### Information provided
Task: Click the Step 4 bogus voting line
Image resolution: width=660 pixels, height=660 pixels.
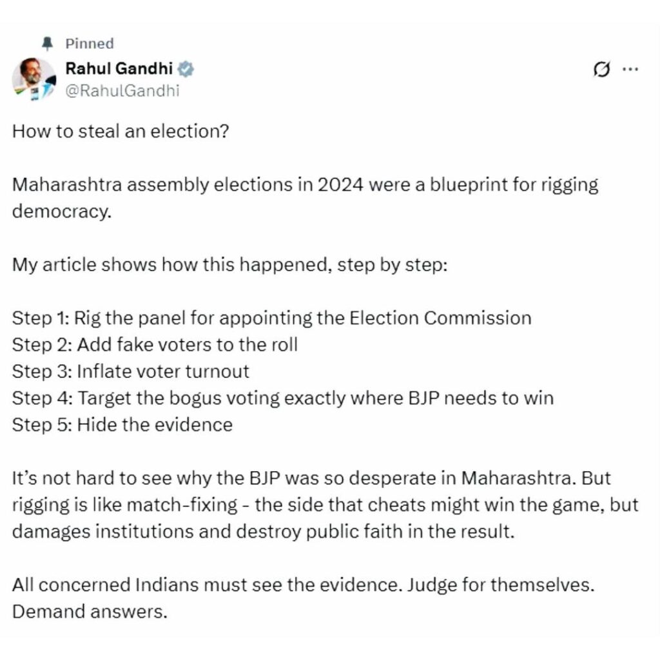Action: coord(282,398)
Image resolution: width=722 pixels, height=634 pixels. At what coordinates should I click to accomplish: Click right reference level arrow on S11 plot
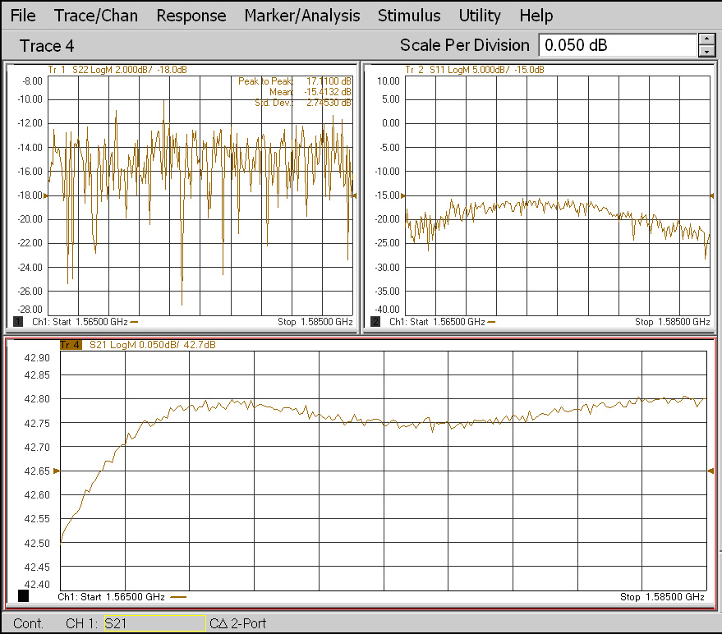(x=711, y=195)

### What you are asked to do
The lines from the one containing "Image resolution: width=722" through the last line of the data above are to be transcribed exactly, both included, with all pictures left out.

### Solution
Image resolution: width=722 pixels, height=634 pixels. At what coordinates should I click to accomplish: Click right reference level arrow on S11 plot
(x=711, y=195)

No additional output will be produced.